====== STORED RECORDS
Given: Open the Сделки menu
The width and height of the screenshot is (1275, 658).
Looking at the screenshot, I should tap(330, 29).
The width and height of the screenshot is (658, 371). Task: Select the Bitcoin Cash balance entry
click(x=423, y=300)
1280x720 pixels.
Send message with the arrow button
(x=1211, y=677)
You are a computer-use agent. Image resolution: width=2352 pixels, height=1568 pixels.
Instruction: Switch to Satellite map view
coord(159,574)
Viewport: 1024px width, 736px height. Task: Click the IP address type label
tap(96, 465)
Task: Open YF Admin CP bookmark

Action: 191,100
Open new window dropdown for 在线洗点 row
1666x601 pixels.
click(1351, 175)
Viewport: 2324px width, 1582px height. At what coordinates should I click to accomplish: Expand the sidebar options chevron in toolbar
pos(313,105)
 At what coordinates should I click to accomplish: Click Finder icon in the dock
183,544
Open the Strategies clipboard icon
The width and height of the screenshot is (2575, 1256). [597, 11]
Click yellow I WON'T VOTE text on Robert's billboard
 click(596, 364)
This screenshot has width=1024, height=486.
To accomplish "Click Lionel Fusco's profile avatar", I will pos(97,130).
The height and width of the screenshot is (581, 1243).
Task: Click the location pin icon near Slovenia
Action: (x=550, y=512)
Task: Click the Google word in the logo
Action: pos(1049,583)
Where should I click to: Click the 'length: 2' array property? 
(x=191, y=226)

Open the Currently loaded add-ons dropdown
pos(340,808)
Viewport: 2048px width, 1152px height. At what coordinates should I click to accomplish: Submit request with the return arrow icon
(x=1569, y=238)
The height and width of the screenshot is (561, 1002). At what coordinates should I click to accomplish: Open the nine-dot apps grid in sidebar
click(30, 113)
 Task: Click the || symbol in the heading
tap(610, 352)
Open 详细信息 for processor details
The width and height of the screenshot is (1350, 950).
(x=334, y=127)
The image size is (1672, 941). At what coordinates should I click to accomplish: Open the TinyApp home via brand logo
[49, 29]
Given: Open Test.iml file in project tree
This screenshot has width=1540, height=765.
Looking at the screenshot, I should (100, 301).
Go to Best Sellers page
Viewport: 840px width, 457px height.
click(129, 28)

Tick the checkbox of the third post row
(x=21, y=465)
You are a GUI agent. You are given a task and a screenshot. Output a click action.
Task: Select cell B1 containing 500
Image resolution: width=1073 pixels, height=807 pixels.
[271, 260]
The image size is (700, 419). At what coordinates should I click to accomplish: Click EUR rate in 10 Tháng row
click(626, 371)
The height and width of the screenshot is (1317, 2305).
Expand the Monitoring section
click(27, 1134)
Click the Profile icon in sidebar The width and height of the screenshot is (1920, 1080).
============
§ WHAT IS NEEDED
Copy the records word for word, from the very first line down to the line that contains "coord(159,574)", including that line.

§ EXPECTED ANSWER
Given: Open the Сделки menu
The width and height of the screenshot is (1275, 658).
Looking at the screenshot, I should tap(330, 29).
The width and height of the screenshot is (658, 371). Task: Select the Bitcoin Cash balance entry
click(x=423, y=300)
1280x720 pixels.
Send message with the arrow button
(x=1211, y=677)
You are a computer-use agent. Image resolution: width=2352 pixels, height=1568 pixels.
Instruction: Switch to Satellite map view
coord(159,574)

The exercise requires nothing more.